- Exercise: What follows is a listing; restate every line of it word for word.

- Recorded information:
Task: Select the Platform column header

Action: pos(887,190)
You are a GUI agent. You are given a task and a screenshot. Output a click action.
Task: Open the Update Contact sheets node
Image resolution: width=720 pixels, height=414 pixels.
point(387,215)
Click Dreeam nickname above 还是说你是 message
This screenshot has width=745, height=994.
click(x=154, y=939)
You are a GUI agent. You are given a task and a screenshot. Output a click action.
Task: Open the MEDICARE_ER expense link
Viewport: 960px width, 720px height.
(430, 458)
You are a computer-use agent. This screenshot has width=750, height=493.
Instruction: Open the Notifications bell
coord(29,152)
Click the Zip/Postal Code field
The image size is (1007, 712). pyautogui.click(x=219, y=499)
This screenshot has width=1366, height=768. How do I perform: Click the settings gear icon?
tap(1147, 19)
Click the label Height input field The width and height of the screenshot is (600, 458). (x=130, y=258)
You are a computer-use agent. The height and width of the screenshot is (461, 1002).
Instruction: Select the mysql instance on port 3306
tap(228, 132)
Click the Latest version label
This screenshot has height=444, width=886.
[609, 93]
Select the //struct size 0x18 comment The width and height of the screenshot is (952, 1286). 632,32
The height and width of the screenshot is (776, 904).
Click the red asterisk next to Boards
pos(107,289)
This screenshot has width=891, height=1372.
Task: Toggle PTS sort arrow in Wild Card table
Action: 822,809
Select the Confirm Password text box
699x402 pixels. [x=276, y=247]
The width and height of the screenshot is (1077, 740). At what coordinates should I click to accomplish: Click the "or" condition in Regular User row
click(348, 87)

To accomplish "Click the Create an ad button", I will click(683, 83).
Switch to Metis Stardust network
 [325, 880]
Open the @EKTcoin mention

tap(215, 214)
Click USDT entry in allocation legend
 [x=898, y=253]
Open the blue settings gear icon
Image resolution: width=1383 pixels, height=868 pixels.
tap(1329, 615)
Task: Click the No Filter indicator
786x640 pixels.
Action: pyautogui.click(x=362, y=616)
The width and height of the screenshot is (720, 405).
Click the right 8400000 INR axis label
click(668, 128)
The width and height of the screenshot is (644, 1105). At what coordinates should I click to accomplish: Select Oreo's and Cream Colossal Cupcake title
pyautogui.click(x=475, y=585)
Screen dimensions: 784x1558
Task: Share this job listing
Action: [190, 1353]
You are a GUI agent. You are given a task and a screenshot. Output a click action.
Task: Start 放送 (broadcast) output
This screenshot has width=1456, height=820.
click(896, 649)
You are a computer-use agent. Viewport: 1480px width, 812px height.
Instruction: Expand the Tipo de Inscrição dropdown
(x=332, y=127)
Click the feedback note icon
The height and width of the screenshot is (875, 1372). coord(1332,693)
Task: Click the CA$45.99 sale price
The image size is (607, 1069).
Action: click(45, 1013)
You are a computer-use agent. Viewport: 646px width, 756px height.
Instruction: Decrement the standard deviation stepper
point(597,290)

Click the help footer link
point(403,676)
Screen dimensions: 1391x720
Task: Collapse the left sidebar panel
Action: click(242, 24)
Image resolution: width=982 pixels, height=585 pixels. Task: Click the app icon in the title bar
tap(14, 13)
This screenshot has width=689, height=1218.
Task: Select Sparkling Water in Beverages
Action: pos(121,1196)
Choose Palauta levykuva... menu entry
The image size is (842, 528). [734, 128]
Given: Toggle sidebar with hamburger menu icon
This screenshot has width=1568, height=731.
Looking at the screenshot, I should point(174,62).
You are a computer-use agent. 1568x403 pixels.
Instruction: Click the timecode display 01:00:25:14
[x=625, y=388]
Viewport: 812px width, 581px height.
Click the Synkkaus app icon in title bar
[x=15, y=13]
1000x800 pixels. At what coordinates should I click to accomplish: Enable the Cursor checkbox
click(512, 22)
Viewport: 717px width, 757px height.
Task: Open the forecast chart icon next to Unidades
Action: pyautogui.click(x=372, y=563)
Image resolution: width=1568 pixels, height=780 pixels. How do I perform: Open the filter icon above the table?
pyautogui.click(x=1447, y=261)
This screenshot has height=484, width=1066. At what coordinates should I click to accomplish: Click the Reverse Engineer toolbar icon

- Response to the task:
Task: Select the Platform column header

Action: pos(887,190)
You are a GUI agent. You are given a task and a screenshot. Output a click action.
Task: Open the Update Contact sheets node
Image resolution: width=720 pixels, height=414 pixels.
point(387,215)
Click Dreeam nickname above 还是说你是 message
This screenshot has width=745, height=994.
click(x=154, y=939)
You are a GUI agent. You are given a task and a screenshot. Output a click action.
Task: Open the MEDICARE_ER expense link
Viewport: 960px width, 720px height.
(430, 458)
You are a computer-use agent. This screenshot has width=750, height=493.
Instruction: Open the Notifications bell
coord(29,152)
Click the Zip/Postal Code field
The image size is (1007, 712). pyautogui.click(x=219, y=499)
This screenshot has width=1366, height=768. How do I perform: Click the settings gear icon?
tap(1147, 19)
Click the label Height input field The width and height of the screenshot is (600, 458). (x=130, y=258)
You are a computer-use agent. The height and width of the screenshot is (461, 1002).
Instruction: Select the mysql instance on port 3306
tap(228, 132)
Click the Latest version label
This screenshot has height=444, width=886.
[609, 93]
Select the //struct size 0x18 comment The width and height of the screenshot is (952, 1286). 632,32
The height and width of the screenshot is (776, 904).
Click the red asterisk next to Boards
pos(107,289)
This screenshot has width=891, height=1372.
Task: Toggle PTS sort arrow in Wild Card table
Action: 822,809
Select the Confirm Password text box
699x402 pixels. [x=276, y=247]
The width and height of the screenshot is (1077, 740). At what coordinates should I click to accomplish: Click the "or" condition in Regular User row
click(348, 87)

To accomplish "Click the Create an ad button", I will click(683, 83).
Switch to Metis Stardust network
 [325, 880]
Open the @EKTcoin mention

tap(215, 214)
Click USDT entry in allocation legend
 [x=898, y=253]
Open the blue settings gear icon
Image resolution: width=1383 pixels, height=868 pixels.
tap(1329, 615)
Task: Click the No Filter indicator
786x640 pixels.
Action: pyautogui.click(x=362, y=616)
The width and height of the screenshot is (720, 405).
Click the right 8400000 INR axis label
click(668, 128)
The width and height of the screenshot is (644, 1105). At what coordinates should I click to accomplish: Select Oreo's and Cream Colossal Cupcake title
pyautogui.click(x=475, y=585)
Screen dimensions: 784x1558
Task: Share this job listing
Action: [190, 1353]
You are a GUI agent. You are given a task and a screenshot. Output a click action.
Task: Start 放送 (broadcast) output
This screenshot has width=1456, height=820.
click(896, 649)
You are a computer-use agent. Viewport: 1480px width, 812px height.
Instruction: Expand the Tipo de Inscrição dropdown
(x=332, y=127)
Click the feedback note icon
The height and width of the screenshot is (875, 1372). coord(1332,693)
Task: Click the CA$45.99 sale price
The image size is (607, 1069).
Action: click(45, 1013)
You are a computer-use agent. Viewport: 646px width, 756px height.
Instruction: Decrement the standard deviation stepper
point(597,290)

Click the help footer link
point(403,676)
Screen dimensions: 1391x720
Task: Collapse the left sidebar panel
Action: click(242, 24)
Image resolution: width=982 pixels, height=585 pixels. Task: Click the app icon in the title bar
tap(14, 13)
This screenshot has width=689, height=1218.
Task: Select Sparkling Water in Beverages
Action: pos(121,1196)
Choose Palauta levykuva... menu entry
The image size is (842, 528). [734, 128]
Given: Toggle sidebar with hamburger menu icon
This screenshot has width=1568, height=731.
Looking at the screenshot, I should point(174,62).
You are a computer-use agent. 1568x403 pixels.
Instruction: Click the timecode display 01:00:25:14
[x=625, y=388]
Viewport: 812px width, 581px height.
Click the Synkkaus app icon in title bar
[x=15, y=13]
1000x800 pixels. At what coordinates should I click to accomplish: Enable the Cursor checkbox
click(512, 22)
Viewport: 717px width, 757px height.
Task: Open the forecast chart icon next to Unidades
Action: pyautogui.click(x=372, y=563)
Image resolution: width=1568 pixels, height=780 pixels. How do I perform: Open the filter icon above the table?
pyautogui.click(x=1447, y=261)
This screenshot has height=484, width=1066. At what coordinates should I click to accomplish: Click the Reverse Engineer toolbar icon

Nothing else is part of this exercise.